OBJETIVO DA TAREFA: Indique se cada afirmação concorda com o texto sobre os dois tipos de ignorância, respondendo sim ou não e citando literalmente as palavras do texto que o decidem. 1. Quem escreve diz reconhecer-se apenas na ignorância boa. 2. A ignorância louvada é associada a Sócrates. 3. O texto considera saudável viver exclusivamente num dos tipos de ignorância.

EXCERTO PARA LEITURA:
------------------------------------
Não é preciso ser muito inteligente para entender que o vento não sopra de feição para os dogmáticos. Gente cheia de certezas passa por gente ignorante e a ignorância louvada não é essa. Há um tipo de ignorância louvada, de facto. Mas essa ignorância louvada é aquela atribuída a Sócrates no célebre “só sei que nada sei”. Isto significa que há dois tipos de gente ignorante: há os ignorantes porque acreditam que podem saber coisas, e esses são os ignorantes que mais fácil e publicamente podem ser desprezados; e há os ignorantes que duvidam que possam saber coisas, e esses são os ignorantes que mais fácil e publicamente podem ser louvados. A pessoa que julga que sabe é ignorante da forma má. A pessoa que sabe que não sabe nada é ignorante da forma boa. O ignorante mau e o ignorante bom, portanto.

A verdade é que, dependendo do dia, me reconheço nas duas formas de ignorância. Volta e meia sou o ignorante mau, dogmático, porque acredito mesmo nas coisas que julgo saber. E volta e meia sou o ignorante bom, céptico, porque duvido sinceramente de certezas que já tive. Acho que não é saudável para ninguém viver exclusivamente num deste tipos de ignorância. Aconselho até, a bem de alguma diversidade, que reconheçamos que sabemos saltitar entre uma ignorância e outra. Mas deparo-me com uma proibição crescente do primeiro tipo de ignorância. Sinto que há quem queira ver interdita a primeira forma de ignorância, aquela dogmática em que a pessoa julga mesmo saber alguma coisa. Como se se impusesse uma regra estranhamente absoluta: só é possível saber-se que nada se sabe. Assim, por decreto.
------------------------------------
MATERIAL FORNECIDO:

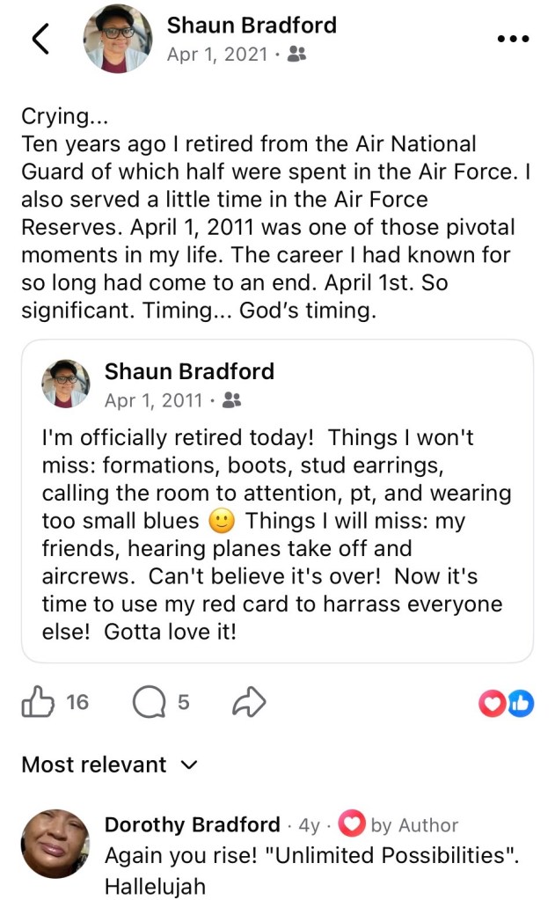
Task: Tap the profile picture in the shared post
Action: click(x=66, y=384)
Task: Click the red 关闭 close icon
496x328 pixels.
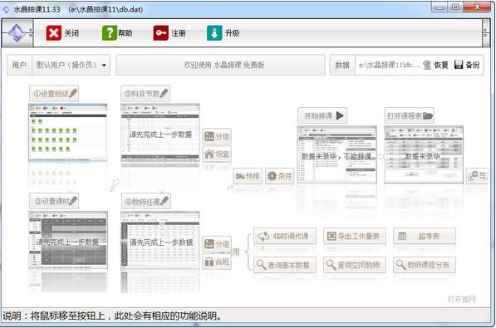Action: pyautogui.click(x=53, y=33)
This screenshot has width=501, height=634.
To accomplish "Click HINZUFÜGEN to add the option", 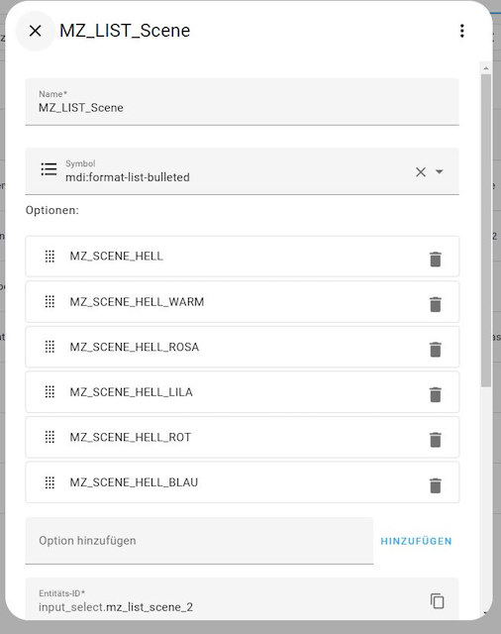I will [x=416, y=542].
------------------------------------
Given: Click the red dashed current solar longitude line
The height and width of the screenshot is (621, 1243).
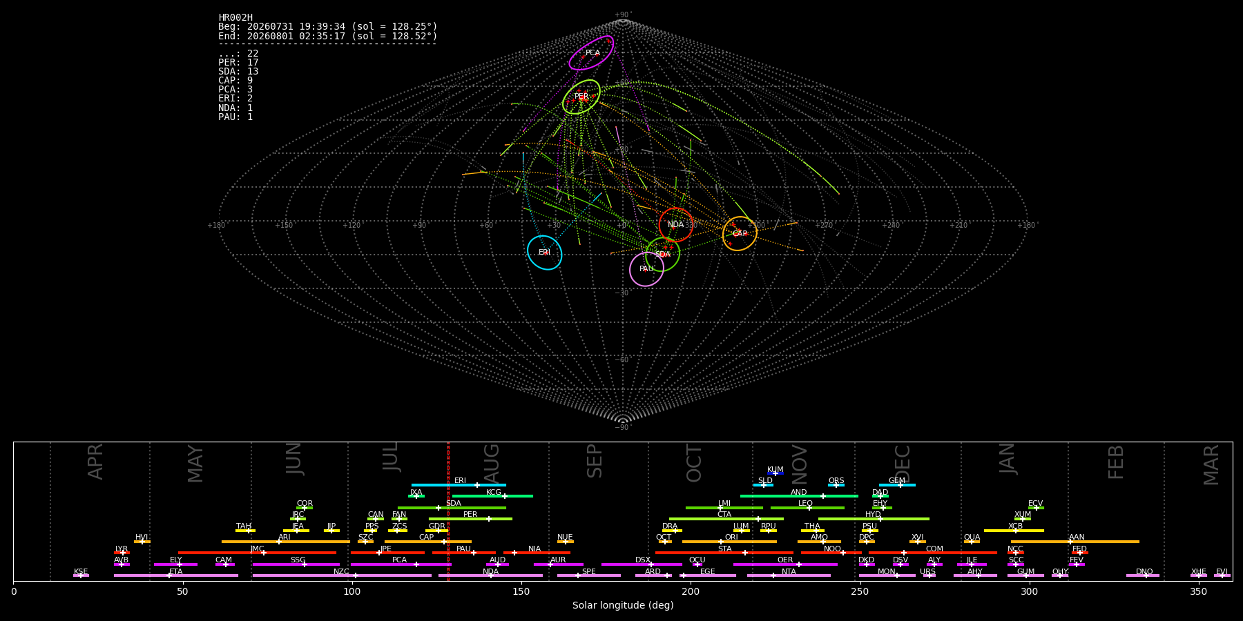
------------------------------------
EXERCÍCIO RESOLVIDO:
1. Não: «dependendo do dia, me reconheço nas duas formas de ignorância».
2. Sim: «essa ignorância louvada é aquela atribuída a Sócrates no célebre “só sei que nada sei”».
3. Não: «não é saudável para ninguém viver exclusivamente num deste tipos de ignorância».